- Text excerpt -
I suppose the one positive thing from a bandwidth and cost standpoint if I ever wanted to route all of my internet traffic from my cable modem at home through my VM (over VPN) for paranoia or security purposes, I could. I believe Comcast caps bandwidth at ~250GB/mo or something which would be about $42/mo assuming I tapped it out(but believe me my home bandwidth usage is trivial as well).

Hopefully this coming weekend I can get around to assigning a second external IP, mapping it to my same DNS and moving some of my domains over to this cloud instead of keeping them hosted on my co-located server. Just been really busy recently.

May 1, 2010

Data Center trailer parks

Filed under: Datacenter — Nate @ 10:30 am

OK, probably going further out on a limb here but for some reason the idea came to my head and I thought it would be a funny concept.

With all these new things coming up around container based data centers, there still remains a problem that needs to be solved – where do you get the power, cooling and networking.

- Exercise directions -
Answer these questions from the blog excerpt, one per line, labeling each answer with its letter.
(a) About how much bandwidth per month does the writer believe Comcast allows?
(b) Where are the writer's domains hosted now?
(c) In the May 1, 2010 post, what problem still remains for container based data centers?
The records are material separate from the blog excerpt.

- Information shown -

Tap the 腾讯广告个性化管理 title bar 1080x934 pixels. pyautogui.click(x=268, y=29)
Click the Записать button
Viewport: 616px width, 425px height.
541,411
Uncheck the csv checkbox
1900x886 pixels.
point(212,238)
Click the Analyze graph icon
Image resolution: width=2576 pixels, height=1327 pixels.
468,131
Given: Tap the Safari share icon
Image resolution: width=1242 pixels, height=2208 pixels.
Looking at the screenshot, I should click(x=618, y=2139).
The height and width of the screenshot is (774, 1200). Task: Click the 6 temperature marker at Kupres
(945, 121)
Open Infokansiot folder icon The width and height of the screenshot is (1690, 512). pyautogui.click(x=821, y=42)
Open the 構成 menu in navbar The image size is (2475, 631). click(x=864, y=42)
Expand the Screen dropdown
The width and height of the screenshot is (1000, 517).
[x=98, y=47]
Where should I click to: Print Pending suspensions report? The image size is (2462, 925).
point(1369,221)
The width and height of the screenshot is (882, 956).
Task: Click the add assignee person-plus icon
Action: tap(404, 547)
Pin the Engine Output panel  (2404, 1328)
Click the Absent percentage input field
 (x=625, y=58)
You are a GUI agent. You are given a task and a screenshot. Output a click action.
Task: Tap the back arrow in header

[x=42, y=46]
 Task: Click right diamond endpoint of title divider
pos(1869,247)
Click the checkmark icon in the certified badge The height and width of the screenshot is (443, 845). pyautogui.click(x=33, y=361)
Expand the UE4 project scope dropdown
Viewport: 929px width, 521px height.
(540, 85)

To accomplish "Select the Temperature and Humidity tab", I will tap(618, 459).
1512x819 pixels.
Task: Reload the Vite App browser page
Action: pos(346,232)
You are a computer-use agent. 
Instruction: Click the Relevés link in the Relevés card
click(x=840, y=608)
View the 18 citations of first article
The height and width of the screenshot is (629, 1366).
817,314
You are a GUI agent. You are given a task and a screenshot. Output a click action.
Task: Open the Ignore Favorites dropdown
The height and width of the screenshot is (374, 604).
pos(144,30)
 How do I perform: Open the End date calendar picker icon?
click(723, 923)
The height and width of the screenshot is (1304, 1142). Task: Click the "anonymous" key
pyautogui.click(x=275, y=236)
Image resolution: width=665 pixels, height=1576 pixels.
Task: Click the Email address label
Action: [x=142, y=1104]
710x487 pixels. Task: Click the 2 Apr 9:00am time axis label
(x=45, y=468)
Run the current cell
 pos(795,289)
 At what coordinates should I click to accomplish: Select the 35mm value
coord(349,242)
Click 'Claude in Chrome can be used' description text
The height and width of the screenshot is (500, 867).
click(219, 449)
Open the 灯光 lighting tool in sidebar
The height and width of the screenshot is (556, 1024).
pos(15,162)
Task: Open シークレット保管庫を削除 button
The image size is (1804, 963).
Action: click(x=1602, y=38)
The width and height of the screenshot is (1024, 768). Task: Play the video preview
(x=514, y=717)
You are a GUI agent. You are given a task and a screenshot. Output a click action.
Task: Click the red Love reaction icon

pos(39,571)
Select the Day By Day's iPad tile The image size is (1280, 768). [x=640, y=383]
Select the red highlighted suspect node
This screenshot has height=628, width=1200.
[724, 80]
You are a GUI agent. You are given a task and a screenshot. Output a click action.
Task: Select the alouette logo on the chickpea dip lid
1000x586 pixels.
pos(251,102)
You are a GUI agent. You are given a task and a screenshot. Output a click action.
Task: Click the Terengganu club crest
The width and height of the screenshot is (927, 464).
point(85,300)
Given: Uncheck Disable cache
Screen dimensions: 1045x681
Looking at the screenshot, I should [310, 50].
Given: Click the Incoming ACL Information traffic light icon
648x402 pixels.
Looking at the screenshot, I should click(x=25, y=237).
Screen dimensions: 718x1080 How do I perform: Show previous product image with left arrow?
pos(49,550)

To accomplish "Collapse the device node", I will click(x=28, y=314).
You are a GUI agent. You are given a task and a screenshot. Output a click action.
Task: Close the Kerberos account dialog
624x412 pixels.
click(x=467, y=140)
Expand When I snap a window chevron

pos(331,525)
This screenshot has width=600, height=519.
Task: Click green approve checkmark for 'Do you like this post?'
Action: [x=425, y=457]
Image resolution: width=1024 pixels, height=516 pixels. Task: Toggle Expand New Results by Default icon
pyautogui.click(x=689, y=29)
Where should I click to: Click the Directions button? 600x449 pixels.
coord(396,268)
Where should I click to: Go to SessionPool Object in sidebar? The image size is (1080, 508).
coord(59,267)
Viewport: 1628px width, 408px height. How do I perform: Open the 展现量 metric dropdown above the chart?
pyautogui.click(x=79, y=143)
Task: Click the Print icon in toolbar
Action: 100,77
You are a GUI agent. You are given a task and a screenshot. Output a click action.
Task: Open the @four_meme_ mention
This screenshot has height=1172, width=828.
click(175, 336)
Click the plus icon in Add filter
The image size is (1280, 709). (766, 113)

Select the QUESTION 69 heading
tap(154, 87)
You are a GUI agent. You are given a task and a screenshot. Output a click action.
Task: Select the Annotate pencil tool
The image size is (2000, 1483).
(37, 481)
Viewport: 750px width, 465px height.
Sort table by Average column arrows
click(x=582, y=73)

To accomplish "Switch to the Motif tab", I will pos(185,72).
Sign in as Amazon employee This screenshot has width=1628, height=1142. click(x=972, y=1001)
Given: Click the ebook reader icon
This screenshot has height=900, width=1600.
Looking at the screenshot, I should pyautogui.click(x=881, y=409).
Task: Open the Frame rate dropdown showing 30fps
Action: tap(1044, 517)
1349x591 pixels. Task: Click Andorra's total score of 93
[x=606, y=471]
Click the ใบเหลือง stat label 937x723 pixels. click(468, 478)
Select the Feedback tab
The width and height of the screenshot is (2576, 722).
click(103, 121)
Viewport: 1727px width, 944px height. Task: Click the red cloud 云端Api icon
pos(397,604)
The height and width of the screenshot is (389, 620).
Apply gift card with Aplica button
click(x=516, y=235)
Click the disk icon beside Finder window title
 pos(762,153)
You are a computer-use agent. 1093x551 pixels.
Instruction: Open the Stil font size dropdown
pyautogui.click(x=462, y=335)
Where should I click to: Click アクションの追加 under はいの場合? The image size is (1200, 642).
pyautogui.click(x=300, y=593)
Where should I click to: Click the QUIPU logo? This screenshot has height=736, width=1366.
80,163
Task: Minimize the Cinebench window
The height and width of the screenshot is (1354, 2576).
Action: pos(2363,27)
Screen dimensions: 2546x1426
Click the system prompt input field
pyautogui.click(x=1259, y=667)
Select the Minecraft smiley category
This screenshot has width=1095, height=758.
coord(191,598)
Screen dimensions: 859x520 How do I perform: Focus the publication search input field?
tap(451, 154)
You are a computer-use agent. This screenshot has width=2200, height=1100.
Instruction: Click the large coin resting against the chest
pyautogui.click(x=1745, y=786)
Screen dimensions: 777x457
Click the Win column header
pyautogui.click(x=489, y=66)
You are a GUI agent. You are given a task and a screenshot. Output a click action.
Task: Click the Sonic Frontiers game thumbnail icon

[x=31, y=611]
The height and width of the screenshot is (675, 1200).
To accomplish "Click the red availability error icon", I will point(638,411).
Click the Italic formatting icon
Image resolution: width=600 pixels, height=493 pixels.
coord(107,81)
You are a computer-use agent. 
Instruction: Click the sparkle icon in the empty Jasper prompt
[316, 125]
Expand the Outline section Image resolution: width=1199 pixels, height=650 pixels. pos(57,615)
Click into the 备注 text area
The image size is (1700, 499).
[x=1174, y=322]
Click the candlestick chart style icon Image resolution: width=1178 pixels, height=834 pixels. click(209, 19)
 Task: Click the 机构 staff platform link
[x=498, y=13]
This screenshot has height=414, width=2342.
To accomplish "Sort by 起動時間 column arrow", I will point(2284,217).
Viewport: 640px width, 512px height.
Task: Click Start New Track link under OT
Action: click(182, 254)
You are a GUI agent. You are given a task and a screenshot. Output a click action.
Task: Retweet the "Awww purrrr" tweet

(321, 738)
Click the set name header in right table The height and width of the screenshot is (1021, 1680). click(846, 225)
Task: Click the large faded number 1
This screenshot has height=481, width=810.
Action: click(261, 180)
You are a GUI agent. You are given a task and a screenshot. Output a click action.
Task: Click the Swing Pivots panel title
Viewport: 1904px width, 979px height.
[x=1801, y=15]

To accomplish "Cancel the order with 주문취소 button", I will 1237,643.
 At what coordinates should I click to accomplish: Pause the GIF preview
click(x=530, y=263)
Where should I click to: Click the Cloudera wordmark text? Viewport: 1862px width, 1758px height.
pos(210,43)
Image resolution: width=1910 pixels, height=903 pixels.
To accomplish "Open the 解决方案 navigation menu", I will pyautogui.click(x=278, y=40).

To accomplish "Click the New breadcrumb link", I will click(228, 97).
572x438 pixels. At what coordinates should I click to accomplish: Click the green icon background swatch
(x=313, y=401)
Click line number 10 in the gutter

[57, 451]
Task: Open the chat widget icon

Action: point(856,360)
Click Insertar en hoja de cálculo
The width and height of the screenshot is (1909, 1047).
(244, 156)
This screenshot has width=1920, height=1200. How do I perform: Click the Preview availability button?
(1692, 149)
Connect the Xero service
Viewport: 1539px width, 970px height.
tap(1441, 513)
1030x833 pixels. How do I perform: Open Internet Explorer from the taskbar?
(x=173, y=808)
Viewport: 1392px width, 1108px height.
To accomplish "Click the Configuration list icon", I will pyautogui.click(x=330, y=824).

- Final result -
(a) About 250GB per month.
(b) On the writer's co-located server.
(c) Where to get the power, cooling and networking.